=== WORK REQUEST ===
Some of the lines below need repeating. Reproduce exactly those between the lines holding "Image resolution: width=323, height=2576." and "Ik schrijf me in (161, 216)", inclusive.

=== EXTRACTED RECORDS ===
================

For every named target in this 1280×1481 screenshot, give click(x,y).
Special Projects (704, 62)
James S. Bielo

================

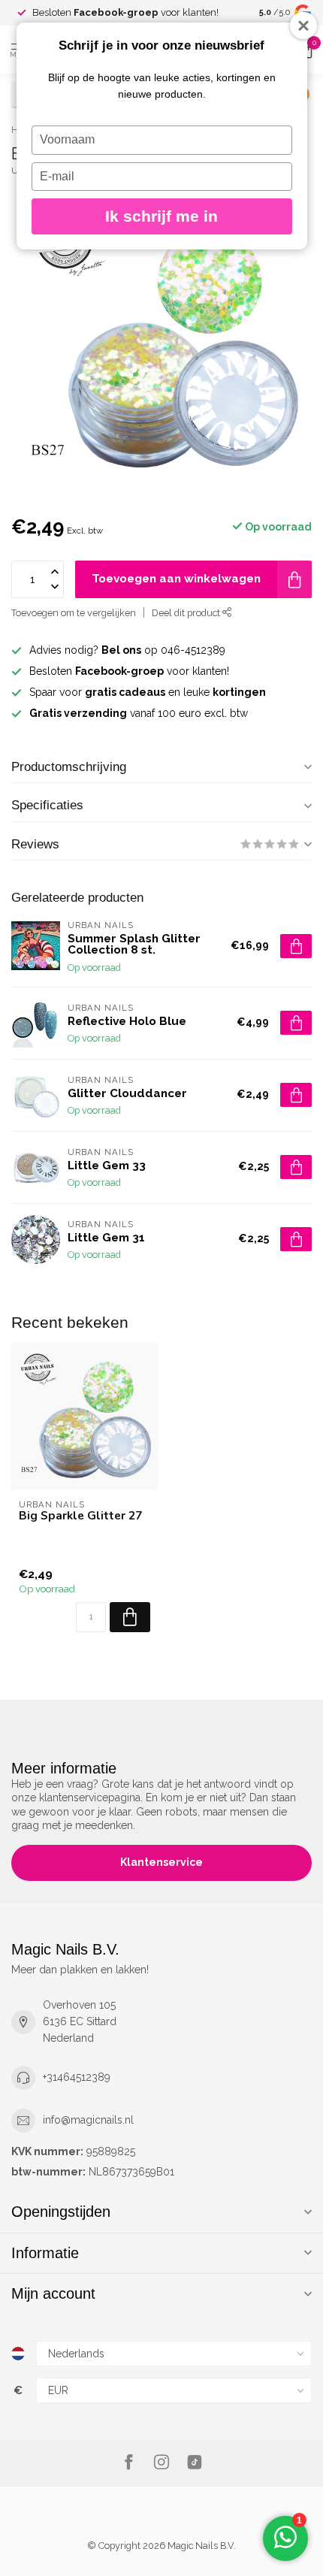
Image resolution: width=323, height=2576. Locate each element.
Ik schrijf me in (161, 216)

================

=== ANSWER ===
Image resolution: width=323, height=2576. Locate each element.
Ik schrijf me in (161, 216)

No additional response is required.